Dopo molti mesi di pensieri, ripensamenti, idee luminose e amletici dubbi, quello che vi trovate sotto gli occhi è il Nuovo Periscopio. Molto, forse troppo ardito, colorato, anticonvenzionale, diverso da tutti gli altri media in circolazione, in edicola o sul web.

Se già frequentate  queste pagine, se vi piace o almeno vi incuriosisce Periscopio, la sua nuova veste grafica e i nuovi contenuti vi faranno saltare di gioia. Non esiste in natura un quotidiano online con il coraggio e/o l’incoscienza di criticare e capovolgere l’impostazione classica di questo “il giornale” un’idea (geniale) nata 270 anni fa, ma che ha introdotto  dei codici precisi rimasti quasi inalterati. Nemmeno la rivoluzione digitale, la democrazia informava, la nascita della Rete, l’esplosione dei social media, hanno cambiato di molto le testate giornalistiche, il loro ordine, la loro noia.

Tanto che qualcuno si è chiesto se ancora servono, se hanno ancora un ruolo e un senso i quotidiani.  Arrivano sempre “dopo la notizia”, mettono tutti lo stesso titolo in prima pagina, seguono diligentemente il pensiero unico e il potente di turno, ricalcano in fotocopia le solite sezioni interne: politica interna, esteri, cronaca, economia, sport…. Anche le parole sembrano piene di polvere, perché il linguaggio giornalistico, invece di arricchirsi, si è impoverito.  Il vocabolario dei quotidiani registra e riproduce quello del sottobosco politico e della chiacchiera televisiva, oppure insegue inutilmente la grande nuvola confusa del web.

Periscopio propone un nuovo modo di essere giornale, di fare informazione. di accostare Alto e Basso, di rapportarsi al proprio pubblico. Rompe compartimenti stagni delle sezioni tradizionali di quotidiani. Accoglie e dà riconosce uguale dignità a tutti i generi e tutti linguaggi: così in primo piano ci può essere una notizia, un commento, ma anche una poesia o una vignetta.  Abbandona la rincorsa allo scoop, all’intervista esclusiva, alla firma illustre, proponendo quella che abbiamo chiamato “informazione verticale”: entrare cioè nelle  “cose che accadono fuori e dentro di noi”, denunciare Il Vecchio che resiste e raccontare Il Nuovo che germoglia, stare dalla parte dei diritti e denunciare la diseguaglianza che cresce in Italia e nel mondo. .

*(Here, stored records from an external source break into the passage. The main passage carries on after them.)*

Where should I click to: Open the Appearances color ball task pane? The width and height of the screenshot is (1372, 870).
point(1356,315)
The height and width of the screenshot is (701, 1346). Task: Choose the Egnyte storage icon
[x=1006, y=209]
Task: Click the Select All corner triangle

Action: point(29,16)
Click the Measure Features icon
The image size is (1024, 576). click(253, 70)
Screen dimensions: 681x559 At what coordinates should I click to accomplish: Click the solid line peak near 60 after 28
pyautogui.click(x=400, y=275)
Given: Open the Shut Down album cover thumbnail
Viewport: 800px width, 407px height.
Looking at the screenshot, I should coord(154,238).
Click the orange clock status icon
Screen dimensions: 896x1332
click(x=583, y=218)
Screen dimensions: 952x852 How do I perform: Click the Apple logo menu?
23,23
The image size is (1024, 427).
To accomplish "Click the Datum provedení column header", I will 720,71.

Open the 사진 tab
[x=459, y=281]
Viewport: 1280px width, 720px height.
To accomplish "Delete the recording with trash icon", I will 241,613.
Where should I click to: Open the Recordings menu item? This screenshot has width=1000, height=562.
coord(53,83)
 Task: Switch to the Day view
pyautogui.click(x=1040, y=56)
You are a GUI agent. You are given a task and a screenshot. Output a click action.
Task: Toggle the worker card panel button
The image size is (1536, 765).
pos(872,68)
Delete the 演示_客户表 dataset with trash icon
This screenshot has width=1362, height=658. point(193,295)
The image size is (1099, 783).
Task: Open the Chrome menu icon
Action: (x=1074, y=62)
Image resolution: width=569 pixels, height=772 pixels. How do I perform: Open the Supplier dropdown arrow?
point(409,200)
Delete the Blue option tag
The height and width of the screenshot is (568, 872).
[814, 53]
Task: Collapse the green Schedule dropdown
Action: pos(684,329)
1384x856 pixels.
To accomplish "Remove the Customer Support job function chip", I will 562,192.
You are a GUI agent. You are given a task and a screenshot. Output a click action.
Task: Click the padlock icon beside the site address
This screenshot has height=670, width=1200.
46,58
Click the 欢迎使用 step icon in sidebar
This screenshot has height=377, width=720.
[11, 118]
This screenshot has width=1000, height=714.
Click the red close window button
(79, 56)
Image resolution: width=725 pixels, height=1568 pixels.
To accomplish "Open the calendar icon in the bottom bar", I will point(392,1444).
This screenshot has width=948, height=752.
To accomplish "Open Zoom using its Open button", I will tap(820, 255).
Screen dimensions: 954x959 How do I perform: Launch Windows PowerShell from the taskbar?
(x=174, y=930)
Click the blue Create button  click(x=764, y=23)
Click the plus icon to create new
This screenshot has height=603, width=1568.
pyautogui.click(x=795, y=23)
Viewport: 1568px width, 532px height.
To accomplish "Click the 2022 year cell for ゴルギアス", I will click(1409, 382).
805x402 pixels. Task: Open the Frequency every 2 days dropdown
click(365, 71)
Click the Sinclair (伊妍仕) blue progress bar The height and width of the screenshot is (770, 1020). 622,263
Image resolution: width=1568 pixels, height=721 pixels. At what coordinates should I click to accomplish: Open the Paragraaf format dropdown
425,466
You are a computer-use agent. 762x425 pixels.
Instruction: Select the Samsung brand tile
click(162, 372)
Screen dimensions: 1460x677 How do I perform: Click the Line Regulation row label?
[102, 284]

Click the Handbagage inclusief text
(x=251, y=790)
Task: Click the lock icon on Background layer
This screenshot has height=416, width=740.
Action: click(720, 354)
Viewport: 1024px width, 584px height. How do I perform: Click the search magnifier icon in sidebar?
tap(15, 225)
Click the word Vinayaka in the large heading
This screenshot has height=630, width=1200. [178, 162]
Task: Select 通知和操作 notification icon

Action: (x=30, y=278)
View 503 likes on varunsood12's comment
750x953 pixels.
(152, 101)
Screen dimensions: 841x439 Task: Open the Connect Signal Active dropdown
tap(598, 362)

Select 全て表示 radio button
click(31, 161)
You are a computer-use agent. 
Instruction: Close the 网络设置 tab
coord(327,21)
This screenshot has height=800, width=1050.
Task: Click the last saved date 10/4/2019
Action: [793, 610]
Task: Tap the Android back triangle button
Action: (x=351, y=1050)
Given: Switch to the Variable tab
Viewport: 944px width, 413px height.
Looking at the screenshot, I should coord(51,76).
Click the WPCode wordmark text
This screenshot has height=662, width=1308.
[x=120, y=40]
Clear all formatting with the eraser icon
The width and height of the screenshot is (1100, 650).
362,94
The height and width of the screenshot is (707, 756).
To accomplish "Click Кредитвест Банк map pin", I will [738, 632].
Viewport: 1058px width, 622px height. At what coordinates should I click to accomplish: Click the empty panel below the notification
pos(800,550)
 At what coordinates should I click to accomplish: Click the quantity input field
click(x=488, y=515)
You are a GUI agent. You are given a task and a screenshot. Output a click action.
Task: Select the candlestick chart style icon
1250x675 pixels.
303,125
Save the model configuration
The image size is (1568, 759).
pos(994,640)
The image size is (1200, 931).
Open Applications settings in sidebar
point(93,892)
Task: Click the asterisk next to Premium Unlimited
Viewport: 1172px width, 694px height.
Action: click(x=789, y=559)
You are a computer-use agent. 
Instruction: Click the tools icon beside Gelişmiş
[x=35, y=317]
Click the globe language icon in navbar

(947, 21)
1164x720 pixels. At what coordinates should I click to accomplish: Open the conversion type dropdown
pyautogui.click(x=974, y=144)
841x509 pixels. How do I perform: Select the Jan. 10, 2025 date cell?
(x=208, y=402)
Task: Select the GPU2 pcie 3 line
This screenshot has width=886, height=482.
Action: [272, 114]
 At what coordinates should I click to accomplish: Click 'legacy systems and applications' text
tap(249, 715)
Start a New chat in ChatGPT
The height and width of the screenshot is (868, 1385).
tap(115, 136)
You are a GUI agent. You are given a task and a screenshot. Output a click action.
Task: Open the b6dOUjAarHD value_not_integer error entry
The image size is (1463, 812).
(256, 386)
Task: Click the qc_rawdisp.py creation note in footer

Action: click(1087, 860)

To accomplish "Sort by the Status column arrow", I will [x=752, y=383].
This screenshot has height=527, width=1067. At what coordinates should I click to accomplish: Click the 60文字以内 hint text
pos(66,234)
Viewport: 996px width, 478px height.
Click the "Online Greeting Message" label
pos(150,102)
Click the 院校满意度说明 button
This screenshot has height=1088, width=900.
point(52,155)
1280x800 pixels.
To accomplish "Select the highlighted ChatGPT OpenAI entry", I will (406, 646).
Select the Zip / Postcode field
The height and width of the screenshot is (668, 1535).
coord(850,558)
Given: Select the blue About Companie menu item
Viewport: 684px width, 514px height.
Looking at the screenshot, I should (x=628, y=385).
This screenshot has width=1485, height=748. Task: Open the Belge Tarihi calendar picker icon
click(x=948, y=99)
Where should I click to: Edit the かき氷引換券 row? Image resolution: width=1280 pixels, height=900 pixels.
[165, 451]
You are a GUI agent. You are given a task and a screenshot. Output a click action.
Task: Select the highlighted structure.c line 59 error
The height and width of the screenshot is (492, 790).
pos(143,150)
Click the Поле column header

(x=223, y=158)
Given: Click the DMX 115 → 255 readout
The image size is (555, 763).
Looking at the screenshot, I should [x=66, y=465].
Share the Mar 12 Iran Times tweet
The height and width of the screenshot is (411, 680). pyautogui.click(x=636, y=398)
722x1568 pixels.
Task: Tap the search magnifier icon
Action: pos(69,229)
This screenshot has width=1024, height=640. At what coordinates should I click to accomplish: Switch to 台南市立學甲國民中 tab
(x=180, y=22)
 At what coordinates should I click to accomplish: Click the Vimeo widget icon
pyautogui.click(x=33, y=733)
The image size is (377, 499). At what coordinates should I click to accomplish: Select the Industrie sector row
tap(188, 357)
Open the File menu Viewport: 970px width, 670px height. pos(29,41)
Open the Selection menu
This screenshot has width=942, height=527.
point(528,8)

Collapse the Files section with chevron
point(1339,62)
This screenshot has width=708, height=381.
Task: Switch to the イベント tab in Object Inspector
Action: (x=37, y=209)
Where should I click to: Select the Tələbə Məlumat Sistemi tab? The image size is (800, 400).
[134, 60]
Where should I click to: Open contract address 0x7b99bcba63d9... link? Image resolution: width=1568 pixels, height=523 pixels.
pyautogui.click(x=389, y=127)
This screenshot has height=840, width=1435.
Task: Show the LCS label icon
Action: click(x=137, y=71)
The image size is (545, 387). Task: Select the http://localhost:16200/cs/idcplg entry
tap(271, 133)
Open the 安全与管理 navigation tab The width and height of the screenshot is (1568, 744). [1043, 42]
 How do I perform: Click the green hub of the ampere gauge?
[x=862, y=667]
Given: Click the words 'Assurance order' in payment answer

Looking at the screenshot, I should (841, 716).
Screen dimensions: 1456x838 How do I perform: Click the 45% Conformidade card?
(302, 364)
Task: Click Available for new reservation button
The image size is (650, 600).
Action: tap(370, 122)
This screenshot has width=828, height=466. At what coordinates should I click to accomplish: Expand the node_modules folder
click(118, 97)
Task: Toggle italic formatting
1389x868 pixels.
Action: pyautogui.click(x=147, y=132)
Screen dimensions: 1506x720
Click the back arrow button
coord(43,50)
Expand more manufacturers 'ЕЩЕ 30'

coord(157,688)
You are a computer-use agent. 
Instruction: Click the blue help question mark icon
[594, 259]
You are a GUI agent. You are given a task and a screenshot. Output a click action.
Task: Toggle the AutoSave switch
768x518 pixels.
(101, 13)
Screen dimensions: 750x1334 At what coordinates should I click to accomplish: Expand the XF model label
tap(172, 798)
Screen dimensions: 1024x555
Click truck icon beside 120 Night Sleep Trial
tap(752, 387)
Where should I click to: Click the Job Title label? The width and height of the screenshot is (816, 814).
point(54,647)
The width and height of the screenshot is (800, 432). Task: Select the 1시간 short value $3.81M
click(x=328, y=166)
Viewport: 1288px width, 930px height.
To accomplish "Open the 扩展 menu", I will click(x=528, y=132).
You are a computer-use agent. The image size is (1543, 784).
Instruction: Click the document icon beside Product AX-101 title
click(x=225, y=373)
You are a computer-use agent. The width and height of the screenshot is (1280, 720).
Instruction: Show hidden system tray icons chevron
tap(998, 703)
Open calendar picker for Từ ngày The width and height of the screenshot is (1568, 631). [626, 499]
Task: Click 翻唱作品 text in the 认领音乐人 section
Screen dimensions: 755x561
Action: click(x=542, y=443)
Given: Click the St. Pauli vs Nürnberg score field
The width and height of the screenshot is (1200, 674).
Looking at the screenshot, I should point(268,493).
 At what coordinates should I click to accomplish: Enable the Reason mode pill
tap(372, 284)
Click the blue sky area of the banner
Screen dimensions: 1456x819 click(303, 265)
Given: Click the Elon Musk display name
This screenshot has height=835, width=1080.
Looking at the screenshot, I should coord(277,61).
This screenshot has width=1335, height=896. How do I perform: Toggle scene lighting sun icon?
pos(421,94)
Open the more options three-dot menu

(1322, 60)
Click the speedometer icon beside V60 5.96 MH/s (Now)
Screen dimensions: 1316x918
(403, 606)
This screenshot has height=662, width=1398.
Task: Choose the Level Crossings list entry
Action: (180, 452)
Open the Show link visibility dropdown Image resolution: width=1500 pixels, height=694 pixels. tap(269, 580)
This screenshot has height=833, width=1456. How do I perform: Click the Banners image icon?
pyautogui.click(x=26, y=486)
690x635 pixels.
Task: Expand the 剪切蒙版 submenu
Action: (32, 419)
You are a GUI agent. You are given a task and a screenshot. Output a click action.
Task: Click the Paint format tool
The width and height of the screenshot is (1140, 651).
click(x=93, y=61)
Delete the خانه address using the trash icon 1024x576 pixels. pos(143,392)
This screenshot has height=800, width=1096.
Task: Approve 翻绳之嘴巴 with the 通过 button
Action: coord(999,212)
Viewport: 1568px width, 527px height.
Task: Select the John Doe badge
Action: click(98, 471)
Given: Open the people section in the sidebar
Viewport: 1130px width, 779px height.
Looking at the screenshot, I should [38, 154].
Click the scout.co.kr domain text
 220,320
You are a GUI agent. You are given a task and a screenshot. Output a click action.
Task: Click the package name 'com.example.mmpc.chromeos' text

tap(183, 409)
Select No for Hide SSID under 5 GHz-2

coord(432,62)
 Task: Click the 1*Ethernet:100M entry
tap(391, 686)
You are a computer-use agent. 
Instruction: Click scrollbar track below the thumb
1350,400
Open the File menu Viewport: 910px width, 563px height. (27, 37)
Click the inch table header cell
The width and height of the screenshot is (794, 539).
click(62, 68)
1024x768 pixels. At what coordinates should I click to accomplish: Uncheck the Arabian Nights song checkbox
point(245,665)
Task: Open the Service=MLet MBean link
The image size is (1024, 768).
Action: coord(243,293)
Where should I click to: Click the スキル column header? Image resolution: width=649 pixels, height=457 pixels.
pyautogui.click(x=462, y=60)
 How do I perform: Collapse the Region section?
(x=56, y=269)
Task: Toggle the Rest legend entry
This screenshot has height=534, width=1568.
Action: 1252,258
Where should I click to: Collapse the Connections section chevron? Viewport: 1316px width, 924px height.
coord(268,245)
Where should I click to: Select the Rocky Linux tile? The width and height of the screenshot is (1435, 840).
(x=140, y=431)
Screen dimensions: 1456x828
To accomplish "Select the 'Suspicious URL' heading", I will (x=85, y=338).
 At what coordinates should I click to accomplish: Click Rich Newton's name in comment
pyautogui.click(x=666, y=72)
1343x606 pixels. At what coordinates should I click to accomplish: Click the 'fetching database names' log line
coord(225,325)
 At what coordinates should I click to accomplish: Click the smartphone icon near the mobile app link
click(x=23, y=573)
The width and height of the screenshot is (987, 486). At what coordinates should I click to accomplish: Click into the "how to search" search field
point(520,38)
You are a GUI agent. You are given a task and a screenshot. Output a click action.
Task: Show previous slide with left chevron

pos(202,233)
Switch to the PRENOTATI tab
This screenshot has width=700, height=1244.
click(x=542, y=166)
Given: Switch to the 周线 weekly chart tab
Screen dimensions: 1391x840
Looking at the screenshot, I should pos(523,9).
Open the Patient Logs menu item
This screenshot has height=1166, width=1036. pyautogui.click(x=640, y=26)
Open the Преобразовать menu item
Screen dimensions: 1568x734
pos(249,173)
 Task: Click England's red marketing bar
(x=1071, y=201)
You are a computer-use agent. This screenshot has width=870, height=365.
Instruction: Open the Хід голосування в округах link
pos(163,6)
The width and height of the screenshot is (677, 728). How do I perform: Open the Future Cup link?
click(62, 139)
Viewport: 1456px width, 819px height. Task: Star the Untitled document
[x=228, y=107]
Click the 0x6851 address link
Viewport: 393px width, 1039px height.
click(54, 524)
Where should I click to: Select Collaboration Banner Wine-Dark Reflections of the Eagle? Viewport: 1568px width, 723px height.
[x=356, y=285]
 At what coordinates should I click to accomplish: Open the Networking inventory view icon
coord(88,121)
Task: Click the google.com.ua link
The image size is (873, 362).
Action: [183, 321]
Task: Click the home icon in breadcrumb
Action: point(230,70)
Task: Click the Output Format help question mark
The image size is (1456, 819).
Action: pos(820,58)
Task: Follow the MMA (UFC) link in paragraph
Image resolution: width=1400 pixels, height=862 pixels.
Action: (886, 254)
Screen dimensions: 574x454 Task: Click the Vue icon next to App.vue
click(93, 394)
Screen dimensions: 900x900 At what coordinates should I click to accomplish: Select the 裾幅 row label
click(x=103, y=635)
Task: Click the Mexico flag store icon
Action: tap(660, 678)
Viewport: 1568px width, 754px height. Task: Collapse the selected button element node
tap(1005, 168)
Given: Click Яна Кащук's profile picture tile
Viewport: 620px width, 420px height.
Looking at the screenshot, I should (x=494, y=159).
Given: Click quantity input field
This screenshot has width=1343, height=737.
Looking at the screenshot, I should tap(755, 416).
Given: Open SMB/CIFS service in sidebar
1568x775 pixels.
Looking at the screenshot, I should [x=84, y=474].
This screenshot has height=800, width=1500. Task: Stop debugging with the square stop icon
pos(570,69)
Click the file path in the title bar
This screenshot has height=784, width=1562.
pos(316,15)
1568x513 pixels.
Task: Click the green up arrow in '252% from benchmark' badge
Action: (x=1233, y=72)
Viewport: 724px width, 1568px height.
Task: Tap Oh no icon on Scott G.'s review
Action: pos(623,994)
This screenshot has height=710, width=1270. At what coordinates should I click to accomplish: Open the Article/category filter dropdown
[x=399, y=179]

Con il quotidiano di ieri, così si diceva, oggi ci si incarta il pesce. Non Periscopio, la sua “informazione verticale” non invecchia mai e dal nostro archivio di quasi 50.000 articoli (disponibile gratuitamente) si pescano continuamente contenuti utili per integrare le ultime notizie uscite. Non troverete mai, come succede in quasi tutti i quotidiani on line,  le prime tre righe dell’articolo in chiaro… e una piccola tassa per poter leggere tutto il resto.

Sembra una frase retorica ma non lo è: “Periscopio è un giornale senza padrini e senza padroni”. Siamo orgogliosamente antifascisti, pacifisti, nonviolenti, femministi, ambientalisti. Crediamo nella Sinistra (anche se la Sinistra non crede più a se stessa), ma non apparteniamo a nessuna casa politica, non fiancheggiamo nessun partito e nessun leader. Anzi, diffidiamo dei leader e dei capipopolo, perfino degli eroi. Non ci piacciono i muri, quelli materiali come  quelli immateriali, frutto del pregiudizio e dell’egoismo. Ci piace “il popolo” (quello scritto in Costituzione) e vorremmo cancellare “la nazione”, premessa di ogni guerra e  di ogni violenza.

Periscopio è quindi un giornale popolare, non nazionalpopolare. Un quotidiano “generalista”,  scritto per essere letto da tutti (“quelli che hanno letto milioni di libri o che non sanno nemmeno parlare” F. De Gregori), da tutti quelli che coltivano la curiosità, e non dalle elites, dai circoli degli addetti ai lavori, dagli intellettuali del vuoto e della chiacchiera.